[DIRECTIVE A]: Reproduce the listing word for word, from the line containing "Expand the arrow" up to and including the end of the listing, and omit the pictures.

[EXCERPTED TEXT]:

********

Lyman Trumbull (October 12, 1813 – June 25, 1896) was a lawyer, judge, and United States Senator from Illinois and the co-author of the Thirteenth Amendment to the United States Constitution.

Born in Colchester, Connecticut, Trumbull established a law practice in Greenville, Georgia, before moving to Alton, Illinois, in 1837. He served as the Illinois Secretary of State from 1841 to 1843 and as a justice of the Illinois Supreme Court from 1848 to 1853. He was elected to the Senate in 1855 and became a member of the Republican Party. As chairman of the Senate Judiciary Committee from 1861 to 1873, he co-wrote the Thirteenth Amendment, which abolished slavery in the United States.

In the 1868 impeachment trial of President Andrew Johnson, Trumbull voted to acquit Johnson despite heavy pressure from other Republican senators. He was a candidate for the presidential nomination at the 1872 Liberal Republican convention but the fledgling party nominated Horace Greeley instead. Trumbull left the Senate in 1873 to establish a legal practice in Chicago. Before his death in 1896, he became a member of the Populist Party and represented Eugene V. Debs before the Supreme Court of the United States.

Education and early career
Trumbull was born in Colchester, Connecticut, the grandson of the historian Benjamin Trumbull.  After graduating from Bacon Academy, he taught school from 1829 to 1833.

At 20, he was hired as head of an academy in Georgia. He studied (read the law) as a legal apprentice, and was admitted to the bar in Georgia. He practiced law in Greenville, Georgia until 1837, when he moved west to Alton, Illinois.  His house in Alton, the Lyman Trumbull House, is a National Historic Monument.

Elected office
By 1840, Trumbull was elected to the Illinois House of Representatives. He was appointed as Illinois Secretary of State, serving from 1841 to 1843.  In 1848, he was appointed as a justice of the Supreme Court of Illinois, serving until 1853.

Although elected to the United States House of Representatives in 1854, he was elected by the state legislature to serve in the United States Senate before he could take his seat. He served for nearly two decades, from 1855 through 1873. During this time, he claimed party affiliations with the Democrats, the Republicans, the Liberal Republicans, and finally the Democrats again.

On August 7, 1858, Trumbull delivered a speech in Chicago stating "We, the Republican Party, are the white man's party, we are for free white men and for making white labor respectable and honorable, which it can never be when negro slave labor is brought into competition with it".

On December 16, 1861, Trumbull asked the Senate to consider his resolution:

Senator James Dixon said of the resolution that "it seems to me calculated to produce nothing but mischief."

As chairman of the Judiciary Committee (1861–1872), he co-wrote the Thirteenth Amendment, which prohibited slavery in the United States other than its use as punishment for crimes of which the party had been convicted; this became the sentence to "time at hard labor" that became assignable for certain crimes. It was also the constitutional loophole by which southern states abused convict lease labor, a practice lasting into the twentieth century.

********

[ITEMS]:
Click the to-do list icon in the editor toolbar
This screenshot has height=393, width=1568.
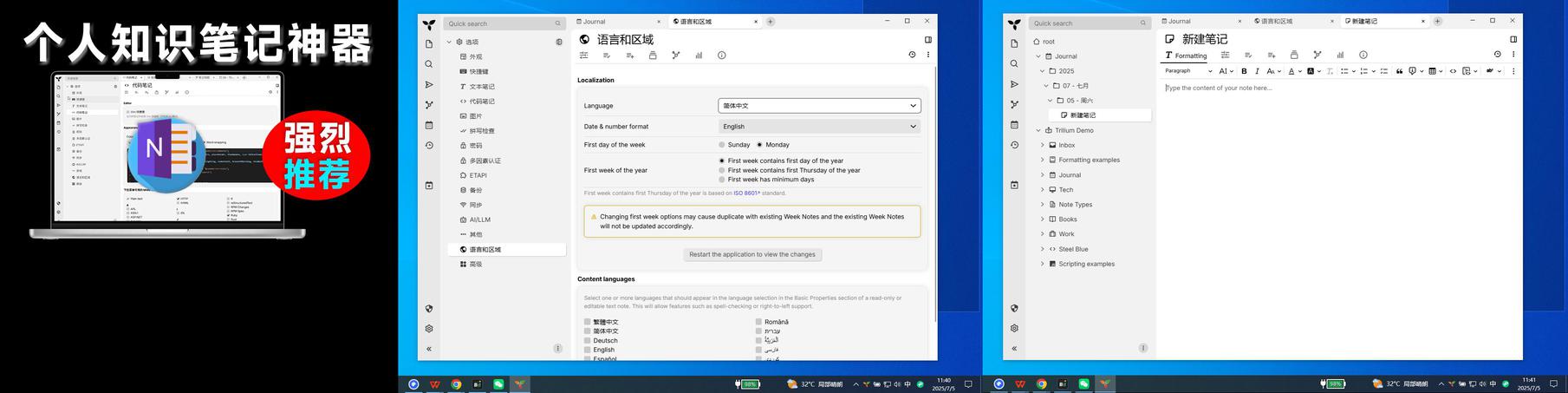coord(1383,71)
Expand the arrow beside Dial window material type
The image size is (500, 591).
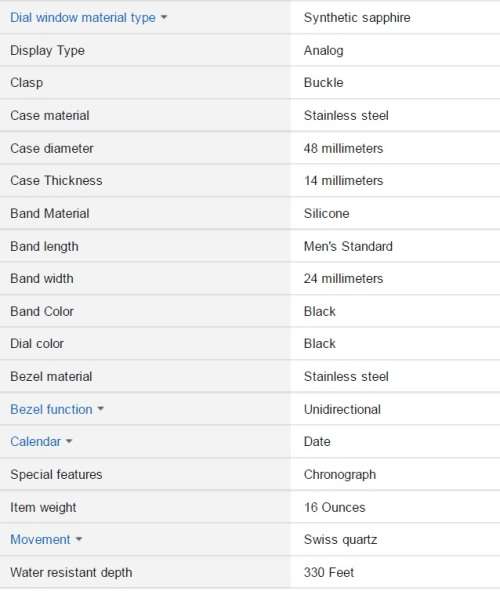(164, 17)
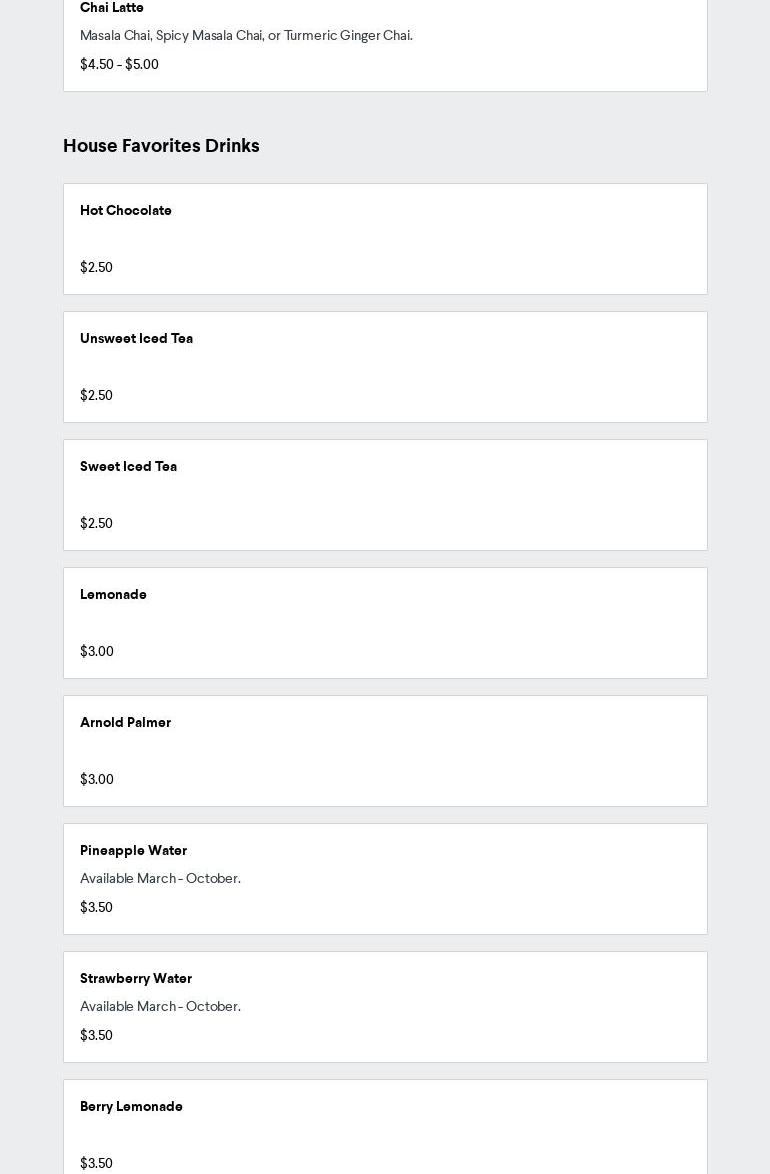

********

[DIRECTIVE B]: Write out the text on Lyman Trumbull word for word, from "In the 1868" up to and including "of the United States.".

[TASK RESULT A]:
Expand the arrow beside Dial window material type
The image size is (500, 591).
(164, 17)

[TASK RESULT B]:
In the 1868 impeachment trial of President Andrew Johnson, Trumbull voted to acquit Johnson despite heavy pressure from other Republican senators. He was a candidate for the presidential nomination at the 1872 Liberal Republican convention but the fledgling party nominated Horace Greeley instead. Trumbull left the Senate in 1873 to establish a legal practice in Chicago. Before his death in 1896, he became a member of the Populist Party and represented Eugene V. Debs before the Supreme Court of the United States.